* THE PROBLEM
Go through the data and copy every line in which "computer" appears.

----- SOURCE INFORMATION

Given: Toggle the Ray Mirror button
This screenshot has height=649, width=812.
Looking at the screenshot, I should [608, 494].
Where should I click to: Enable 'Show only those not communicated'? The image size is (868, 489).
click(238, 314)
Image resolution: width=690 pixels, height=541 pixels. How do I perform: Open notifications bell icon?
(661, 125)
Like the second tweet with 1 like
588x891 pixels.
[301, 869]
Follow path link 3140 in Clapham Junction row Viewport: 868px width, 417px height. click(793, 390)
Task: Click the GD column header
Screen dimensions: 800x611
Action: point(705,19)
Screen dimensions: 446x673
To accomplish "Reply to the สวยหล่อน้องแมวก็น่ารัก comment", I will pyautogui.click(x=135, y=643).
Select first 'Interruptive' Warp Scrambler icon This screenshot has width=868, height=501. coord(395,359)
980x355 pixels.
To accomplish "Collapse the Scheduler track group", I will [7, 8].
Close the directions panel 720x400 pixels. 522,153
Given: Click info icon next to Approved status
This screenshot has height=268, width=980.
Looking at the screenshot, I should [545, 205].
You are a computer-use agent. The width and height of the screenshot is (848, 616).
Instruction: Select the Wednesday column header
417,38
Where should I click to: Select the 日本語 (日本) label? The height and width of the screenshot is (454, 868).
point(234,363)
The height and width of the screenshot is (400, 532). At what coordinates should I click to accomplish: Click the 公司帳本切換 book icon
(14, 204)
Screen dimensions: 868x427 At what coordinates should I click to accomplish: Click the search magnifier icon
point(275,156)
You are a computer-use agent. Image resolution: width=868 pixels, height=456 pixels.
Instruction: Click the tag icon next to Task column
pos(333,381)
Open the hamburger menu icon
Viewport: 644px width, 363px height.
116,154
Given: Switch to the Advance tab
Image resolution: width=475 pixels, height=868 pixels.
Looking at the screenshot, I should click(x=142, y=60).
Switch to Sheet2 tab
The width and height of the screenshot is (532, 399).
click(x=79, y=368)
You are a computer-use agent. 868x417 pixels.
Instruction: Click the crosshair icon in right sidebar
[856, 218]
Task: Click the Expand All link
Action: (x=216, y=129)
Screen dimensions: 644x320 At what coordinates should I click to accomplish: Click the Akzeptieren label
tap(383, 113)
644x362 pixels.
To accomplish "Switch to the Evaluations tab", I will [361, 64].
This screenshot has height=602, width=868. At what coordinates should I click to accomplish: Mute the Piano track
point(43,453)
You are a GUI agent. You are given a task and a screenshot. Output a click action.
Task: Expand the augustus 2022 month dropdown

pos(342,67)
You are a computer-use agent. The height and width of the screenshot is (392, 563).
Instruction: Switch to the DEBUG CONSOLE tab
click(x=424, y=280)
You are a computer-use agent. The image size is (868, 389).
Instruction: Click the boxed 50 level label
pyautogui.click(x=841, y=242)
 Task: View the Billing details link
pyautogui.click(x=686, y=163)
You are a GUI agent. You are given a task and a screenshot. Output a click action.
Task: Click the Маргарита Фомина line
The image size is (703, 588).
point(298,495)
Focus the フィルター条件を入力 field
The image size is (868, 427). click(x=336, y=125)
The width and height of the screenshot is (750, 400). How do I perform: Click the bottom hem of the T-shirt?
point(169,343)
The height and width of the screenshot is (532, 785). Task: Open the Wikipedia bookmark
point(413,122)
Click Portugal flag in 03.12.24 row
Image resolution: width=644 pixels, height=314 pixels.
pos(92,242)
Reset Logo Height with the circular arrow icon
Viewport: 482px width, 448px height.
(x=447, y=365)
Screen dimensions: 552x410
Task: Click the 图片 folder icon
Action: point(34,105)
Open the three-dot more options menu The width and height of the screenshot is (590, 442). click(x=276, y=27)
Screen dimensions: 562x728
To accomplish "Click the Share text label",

----------

* EXERCISE RESULT
You are a computer-use agent. The width and height of the screenshot is (848, 616).
You are a computer-use agent. Image resolution: width=868 pixels, height=456 pixels.
You are a computer-use agent. 868x417 pixels.
You are a computer-use agent. The height and width of the screenshot is (392, 563).
You are a computer-use agent. The image size is (868, 389).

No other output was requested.